Boom-Boom: Every society has its criminal gangs. In Canada, membership in most of these gangs was ethnically based partly because Canada did not promote cultural and religious mingling of the races. Also, ethnic violence would have been an everyday occurrence in the ancestral countries of some citizens.

So the answer to your question, and I don’t mean this as a, how do you say it, a cop out, would be that Canadian policy towards its cultural and religious minorities did not encourage the creation of ethnic gangs but it did not discourage it either. It was a policy that led to the creation of ethnic ghettos and neighbourhoods based on race or religion. It is only natural that these types of gangs would emerge from these ghettos and neighbourhoods.

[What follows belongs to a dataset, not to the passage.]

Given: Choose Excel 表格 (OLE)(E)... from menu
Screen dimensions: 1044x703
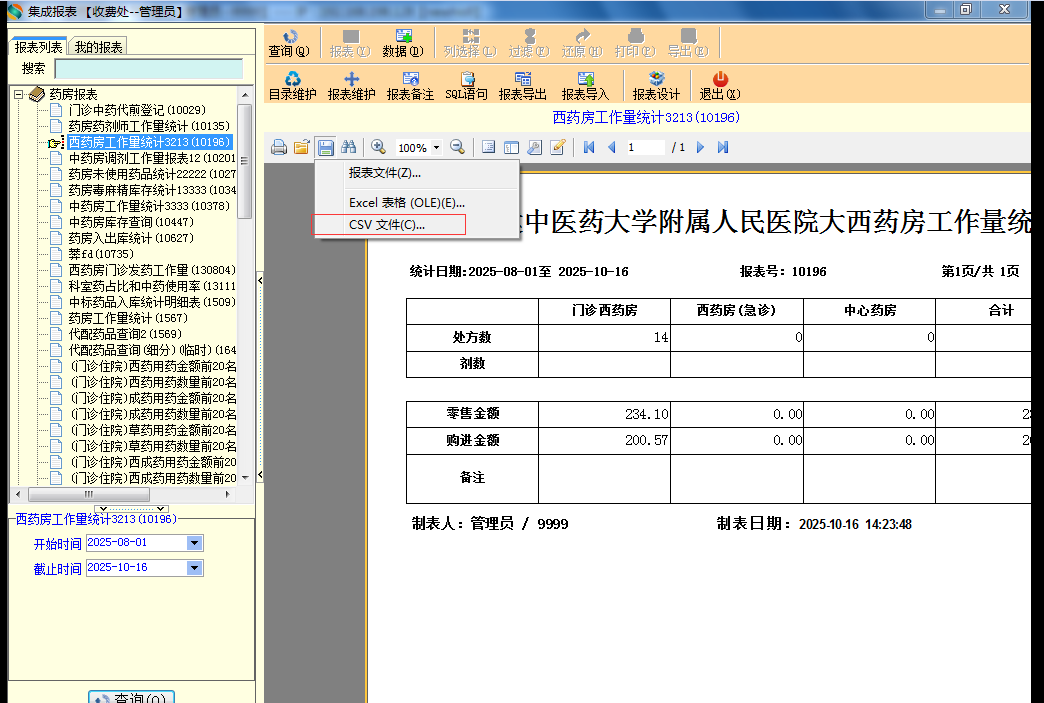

Johnny: Did the knowledge that their ancestors had been exploited have anything to do with the gang violence, taking revenge against the ancestors of those who had exploited their ancestors?

Boom-Boom: Everybody is exploited by somebody at one point in their lives, usually more than once. It’s the nature of the system; you could say its part of society, perhaps even a necessary part. Did knowledge of the exploitation of their ancestors encourage criminal behaviour? I don’t think so, except perhaps to rationalize criminal behaviour and breaking the law. This is not to say that the historical exploitation of their ancestors was not used by some community leaders as encouragement to these same gangs to commit those horrible crimes in the name of real and imagined crimes against their long dead relatives.

Johnny: How would they have known? I mean, how would they have developed such a negative, violent attitude towards contemporary Canadians on the basis of events that occurred at least one-hundred years before they were born?